KDP denies election boycott amidst growing pressure

SULAIMANI, Kurdistan Region — Just two days after the Kurdistan Democratic Party (KDP) announced it wouldn’t join the Kurdistan parliamentary elections, the party’s leader, Massoud Barzani, clarified on Wednesday that they hadn’t boycotted the elections.

Barzani informed US Ambassador to Iraq Alina Romanowski that “The KDP hasn’t boycotted the elections, but we’re in favor of fair, transparent elections, without outside interference or preconceived agendas,” according to a statement.

This statement contrasts with the KDP’s stance two days prior when the party’s politburo stated, “We won’t participate in an election that’s illegal and unconstitutional, held under an imposed system.”

Barzani’s clarification comes amidst little support for the KDP’s earlier position, both domestically and internationally.

Ambassador Romanowski emphasized her support for elections in the Kurdistan Region that are fair and credible, stating, ” All people of IKR should have voice in determining their future.”

Before the US ambassador’s remarks, the KDP had expressed its concerns to three political parties – the Change Movement (Gorran), Kurdistan Islamic Union (KIU), and the Justice Group (Komal). However, these parties, along with many others, expressed their preference for holding elections on schedule following the KDP’s decision.

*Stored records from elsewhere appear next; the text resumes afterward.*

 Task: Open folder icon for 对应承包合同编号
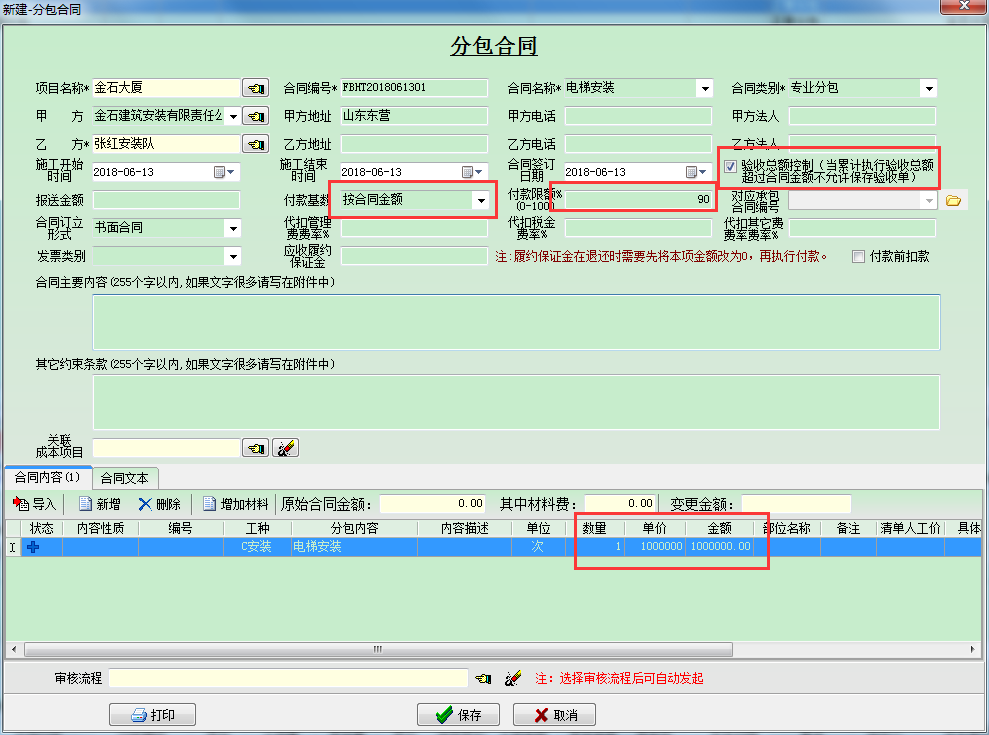(x=953, y=201)
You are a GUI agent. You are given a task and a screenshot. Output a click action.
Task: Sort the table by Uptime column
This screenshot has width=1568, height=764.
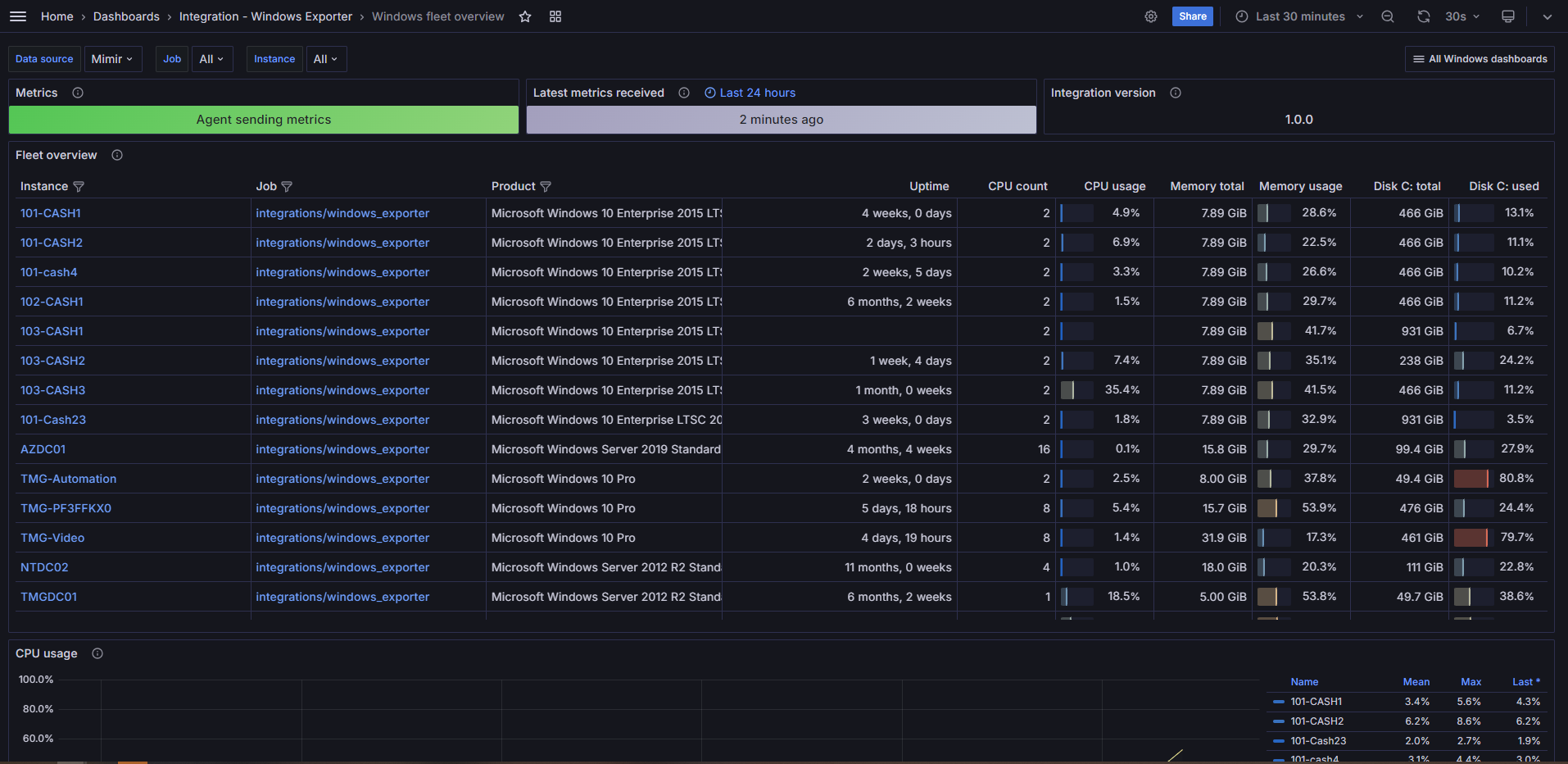point(929,186)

Most of Kurdistan Region’s parties, particularly those in the new cabinet with the KDP, had no issues with the Federal Court’s decision to amend the Kurdistan parliamentary election Law, considering the 11 minority quota seats unconstitutional.

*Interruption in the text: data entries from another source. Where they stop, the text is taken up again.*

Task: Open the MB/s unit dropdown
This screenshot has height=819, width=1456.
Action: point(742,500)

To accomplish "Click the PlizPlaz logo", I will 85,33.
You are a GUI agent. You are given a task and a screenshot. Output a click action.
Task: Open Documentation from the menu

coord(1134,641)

At the Iraqi level, the pro-Iran Shiite Coordination Framework quickly addressed the KDP’s concerns, emphasizing their desire to maintain their political partnership within a Federal Iraq.

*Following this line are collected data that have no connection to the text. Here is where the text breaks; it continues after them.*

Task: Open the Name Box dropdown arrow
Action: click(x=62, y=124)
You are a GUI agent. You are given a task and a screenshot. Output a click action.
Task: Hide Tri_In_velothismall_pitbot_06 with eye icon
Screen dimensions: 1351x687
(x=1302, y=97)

Acting Speaker of the Iraqi Parliament Muhsin al-Mandalawi met with Barzani to discuss the political situation, the KDP’s decision regarding the elections, and salary provision issues.

Following his meeting with Barzani, Mandalawi met with Nuri al-Maliki, leader of The State of Law Coalition.

Additionally, the Federal Court expressed concern over media attacks, threatening legal action against politicized attempts to damage its reputation and legitimacy.

The KDP’s decision to boycott the Kurdistan parliamentary elections did not garner support domestically, in Iraq, or internationally, indicating the likelihood of negotiations between Kurdish and Iraqi parties, as well as the Federal Court, to address domestic and international demands for the elections.